The tone of Griffin's speech was eerily familiar to David. He frowned. "The paladin might have some information that I want," he said. Now that the opportunity had presented itself, David realized that a live paladin could tell him most of what he wanted to know. Alone with Millie he would have never taken the risk of trying to capture one, but with Griffin…
"You're not hunting paladins," Griffin stated. His face was the usual mask beyond which David couldn't read anything.
"No. I'm looking for my mother."
"Your mom is a paladin," Griffin snarled leaning forward. "She will have you killed on sight."
"I have to find her," David replied. He did not know how far his mother's indulgence towards him would go, but he just couldn't accept that she'd left him and his father, that she secretly kept an eye on him, that she let him run – he couldn't just let it go. He had to talk to her. He had to know. He had to know how far she went as a paladin and how far as a mother. He had half a chance of having a mother; he was not going to let it go.

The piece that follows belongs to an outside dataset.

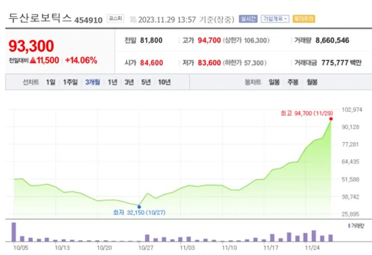Click the 투자주의 warning badge
Image resolution: width=372 pixels, height=255 pixels.
(x=304, y=19)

Griffin's gaze narrowed. "Is that what you've been doing this past month since you and your girlfriend fell off the grid?" he questioned. "You've been trying to find a way to stick your head in the lion's den? I've told you before…"
"It's none of your business," David snapped.
"No," Griffin said slowly leaning back into his seat. "It's not," his tone was terse.
"So…," David drawled. "You'll let me play in your diner or do I have to find my own paladin?" he gambled. There was half a chance that Griffin would call his bluff or wouldn't care enough and send him off, but there also was half a chance that the man would buy it. He stared intently at Griffin awaiting his answer.